Que os geólogos e os arqueólogos ouvem o que as pedras têm a dizer, ninguém duvida; afinal, a pedra é o livro-texto de sua profissão. Para os que vivem na República das Letras, no entanto, as pedras são absolutamente mudas. Posso passar uma eternidade diante de uma pedra sem nada dela extrair, salvo a certeza de que breve é a minha vida, comparada com a dela. Já as palavras sobre as pedras, bem, isso é nosso ramo, e escolhi três exemplos para mostrar como uma escuta atenta pode trazer à tona relações que o tempo havia soterrado.
O primeiro é o escrúpulo. No Latim, scrupus designava a pedra pontuda, cheia de arestas afiadas; seu diminutivo, scrupulum (pedrinha, seixo) era a menor unidade de medida existente, valendo a 24ª parte de uma onça, o que corresponde a um pouco mais de 1g. Como era usada principalmente para pesar metais preciosos como o ouro e a prata, o sentido de precisão e meticulosidade aderiu ao termo até hoje: “O vaqueiro separa escrupulosamente a grande maioria de novas cabeças pertencentes ao patrão das poucas, um quarto, que lhe couberam por sorte” (Euclides da Cunha – e, para os sabidinhos de plantão, com um belo exemplo do emprego de “grande maioria”).
Ora, também chamavam de scrupulum aquela pedrinha incômoda, conhecida e odiada por todos, que de um jeito ou de outro termina entrando no sapato para nos encher de aflição. Numa bela metáfora que Cícero tornou famosa, o termo passou a designar também o freio que a consciência nos impõe, ao não nos deixar esquecer os princípios morais que devem reger nossos atos: “Escrúpulos de consciência me fazem confessar a verdade, e vem a ser que eu, deste volume, não li mais do que uma dúzia de páginas” (Machado). Essa ideia da consciência como um estorvo parece também estar por trás da personagem do Grilo Falante, na história do Pinóquio.
Depois vem o cálculo. No Latim, calculus quer dizer literalmente “pedrinha”. É o diminutivo de calx (“pedra calcária”), a mesma raiz de onde proveio o nosso cálcio.
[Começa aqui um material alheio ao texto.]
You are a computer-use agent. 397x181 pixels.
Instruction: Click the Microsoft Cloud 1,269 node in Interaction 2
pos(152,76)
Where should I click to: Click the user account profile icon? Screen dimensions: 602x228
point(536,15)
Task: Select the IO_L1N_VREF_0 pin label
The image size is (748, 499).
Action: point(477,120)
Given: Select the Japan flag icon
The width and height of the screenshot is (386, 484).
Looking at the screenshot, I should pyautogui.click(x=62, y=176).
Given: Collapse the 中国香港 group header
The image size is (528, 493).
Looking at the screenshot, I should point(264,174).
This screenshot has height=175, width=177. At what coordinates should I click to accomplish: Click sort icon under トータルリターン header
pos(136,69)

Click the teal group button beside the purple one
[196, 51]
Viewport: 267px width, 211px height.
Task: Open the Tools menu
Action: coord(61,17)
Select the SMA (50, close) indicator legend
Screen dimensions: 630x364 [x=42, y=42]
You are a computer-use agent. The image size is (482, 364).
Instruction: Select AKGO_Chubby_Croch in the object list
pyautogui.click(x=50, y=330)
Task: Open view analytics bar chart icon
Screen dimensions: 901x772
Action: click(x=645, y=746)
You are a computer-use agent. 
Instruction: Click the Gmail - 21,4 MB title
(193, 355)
Como eram usadas pedrinhas para auxiliar a contagem, para votar ou para computar os pontos de vários tipos de jogos, o termo cálculo adquiriu o sentido atual de “medição, cômputo, avaliação”. Como a discriminação não nasceu hoje, os peritos em contagem eram denominados de calculones, se fossem escravos ou libertos, e de calculatores, se pertencessem à elite... Uma lembrança viva do significado primitivo desta palavra pode ser encontrada no vocabulário médico, onde as pedras que se formam no corpo do homem ou dos animais ainda são chamadas de cálculos – e Plutarco nos conta que Demóstenes, o famosíssimo orador, combatia a má dicção que lhe adveio com a velhice ensaiando seus discursos com cálculos dentro da boca.
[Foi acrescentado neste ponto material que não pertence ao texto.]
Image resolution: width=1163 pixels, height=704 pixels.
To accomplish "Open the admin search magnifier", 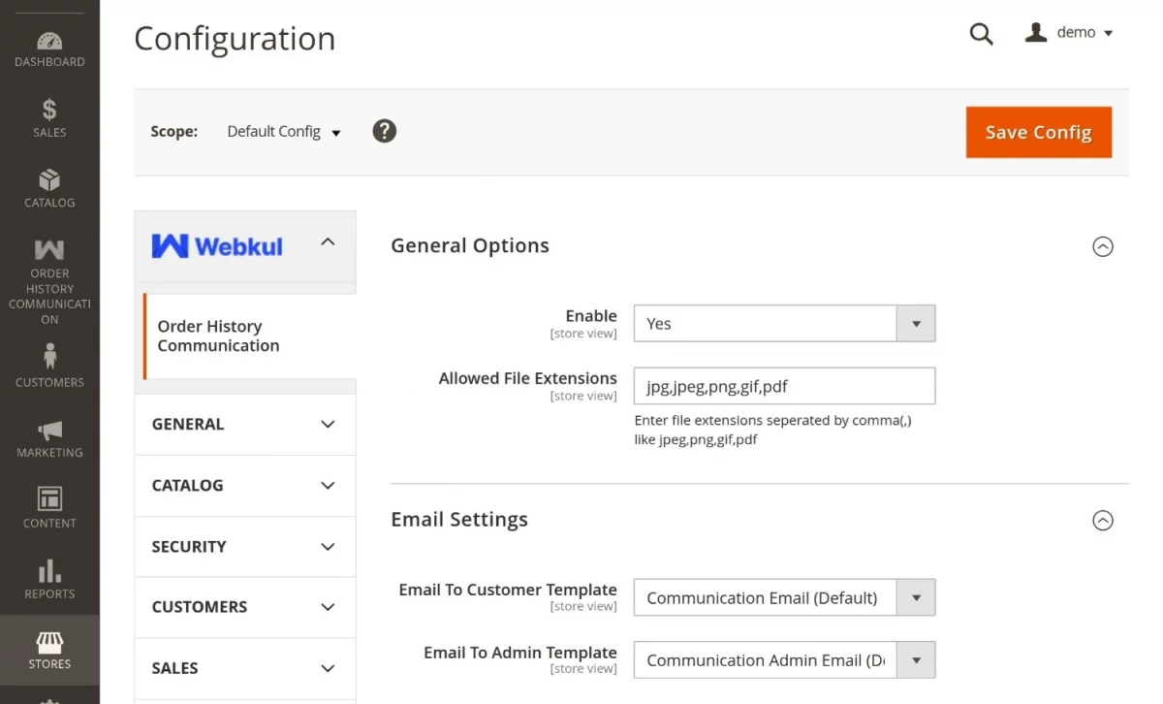I will (981, 33).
Por último, vem o lápis. Em Roma, a pedra podia ser chamada tanto de lapis, lapidis quanto de petra, forma herdada do Grego, que se tornou a preferida de todas as línguas românicas (Port. pedra, Esp. piedra, Fr. pierre, It. pietra). Nós vamos encontrar aquele radical em várias palavras conhecidas: temos lápis-lazúli, “a pedra azul” (durante muito tempo eu disse “lázuli”, como proparoxítona; como o acento, no entanto, não deixa dúvida sobre qual é a prosódia recomendada, acabei trocando – mas não vejo mais na palavra o encanto que eu sentia por ela). Temos também a lapidação, que tem um lado bom e belo (“facetar pedras preciosas para realçar seu brilho”) e um lado terrível (“morte por apedrejamento” – pena que, por absurdo que pareça, ainda é imposta nos países mais atrasados da Terra, no século que até hoje mais se preocupou com os direitos humanos...). Ah, e temos também a lápide (em Inglês, tumbstone – “pedra do túmulo”), onde são gravadas as frases lapidares (que são, devido à solenidade do momento, geralmente nítidas e precisas). A minha já está pronta há muito tempo: “Lutou contra a ignorância, mas foi vencido”. Esta é a história da minha vida.